Would it be OK to define only a custom *inductive* and let coq build
the principle for you?

If you define an inductive (redP x) that has the same constructors
than red but with extra hypothesis saying that P is true for each
values you need in each case.

Then prove (rec x -> P x -> redP x) once.

Then use the principle of redP in your proof(s).

Best,
Pierre

Le jeu. 27 août 2020 à 16:18, Nathanaël Courant
<nathanael.courant AT ens.fr> a écrit :
>
> Hi,
>
> Thanks a lot of the idea! However, while this would be a possibility
> when proving this specific case, it only allows to use one such
> additional property P : X -> A -> Prop.

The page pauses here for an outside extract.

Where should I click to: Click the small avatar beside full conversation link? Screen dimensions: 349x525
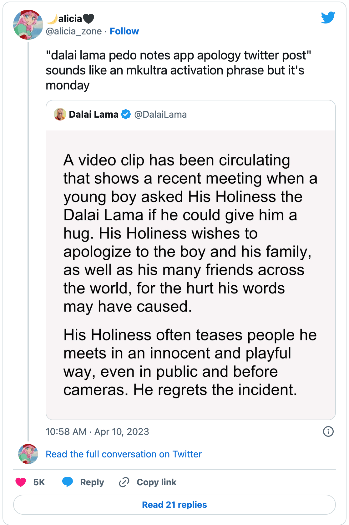pyautogui.click(x=28, y=454)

I'd like to be able to use
> different properties as well, possibly with different types, such as Q :
> X -> B -> Prop.
> I was thinking about making A polymorphic in that case, and adding
> another parameter to be the function used to determine the values of
> type A used in the recursive calls, but it seems to be too clumsy and to
> pollute the definition with a lot of added complexity.
>
> Cheers,
> Nathanaël
>
> On 8/27/20 3:26 PM, Li-yao Xia wrote:
> > Hi Nathanaël,
> >
> > One idea is to generalize the open recursion so the recursive predicate
> > takes an A parameter:
> >
> > Inductive red_ (rec : X -> A -> Prop) : X -> Prop.
> >
> > Would there be any problem doing that?
> >
> > Cheers,
> > Li-yao
> >
> >
> > On 8/27/2020 6:13 AM, Nathanaël Courant wrote:
> >> Hi all,
> >>
> >> I have a complicated inductive proposition:
> >>
> >> Inductive red: X -> Prop :=
> >> | case_1 : ...
> >> ...
> >> | case_N : ...
> >>
> >>
> >> I also have some proposition P : X -> Prop.
> >> I have goals of the form:
> >>
> >> forall x, red x -> P x -> Q x.
> >>
> >> which I prove by induction on red x. I can prove that if red x and P
> >> x, then P y is true for all y appearing as recursive calls to red in
> >> the constructor of red x.
> >>
> >> However, each time I want to prove such a result, I have to prove P is
> >> true for each of the recursive calls, and I want to avoid such code
> >> duplication.
> >>
> >>
> >>
> >> One possibility would be to create a custom induction principle, but
> >> since red is very complicated, this would amount to duplicate a lot of
> >> code, which I would rather avoid.
> >>
> >>
> >>
> >> Another possibility I tried was to switch to open recursion:
> >>
> >> Inductive red_ (rec : X -> Prop) : X -> Prop :=
> >> ...
> >> Inductive red := red_intro : forall x, red_ red x -> red x.
> >>
> >> Then I proved:
> >>
> >> forall H x, red_ (fun x => red x /\ H x) x -> P x ->
> >>              red_ (fun x => red x /\ H x /\ P x) x
> >>
> >> and
> >>
> >> forall x, red_ (fun x => red x /\ P x /\ Q x) x -> Q x
> >>
> >> which, combined, allow to prove forall x, red x -> P x -> Q x, and the
> >> deduplication of the work is done thanks to the first proof, which
> >> does not depend on Q.
> >>
> >>
> >> This works well on that simple case, however, the case I have is a bit
> >> more complicated: P is not of type X -> Prop, but of type X -> A ->
> >> Prop, for some other type A.
> >>
> >> I still have that if red x and P x a are true, then P y b are true for
> >> all y appearing as recursive calls to red in the constructor of red x
> >> (i.e. as calls to rec in red_ rec x), but it is for some b that
> >> depends on the recursive call and the constructor used.
> >> Thus, I can still prove the same thing as in the open recursion case,
> >> but with the proposition (fun x => exists a, P x a). However, I want
> >> to be able to use the correct value of a for the recursive calls in
> >> the second part of the proof when I want to prove Q, and I can't,
> >> because it is hidden away by the exists, since I have to prove:
> >>
> >> forall x, red_ (fun x => red x /\ (exists a, P x a) /\ Q x) x -> Q x.
> >>
> >>
> >>
> >> Finally, I tried to create a function to extract the values of a
> >> needed from the constructor used to prove red x, but I'm getting a
> >> universe inconsistency, since red is a Prop.
> >>
> >>
> >>
> >> Does anyone have an idea about how to extend recursion schemes for
> >> induction propositions, while proving some property is preserved as
> >> above, without getting a lot of code duplication in the way?
> >>
> >>
> >> Thanks,
> >> Nathanaël
> >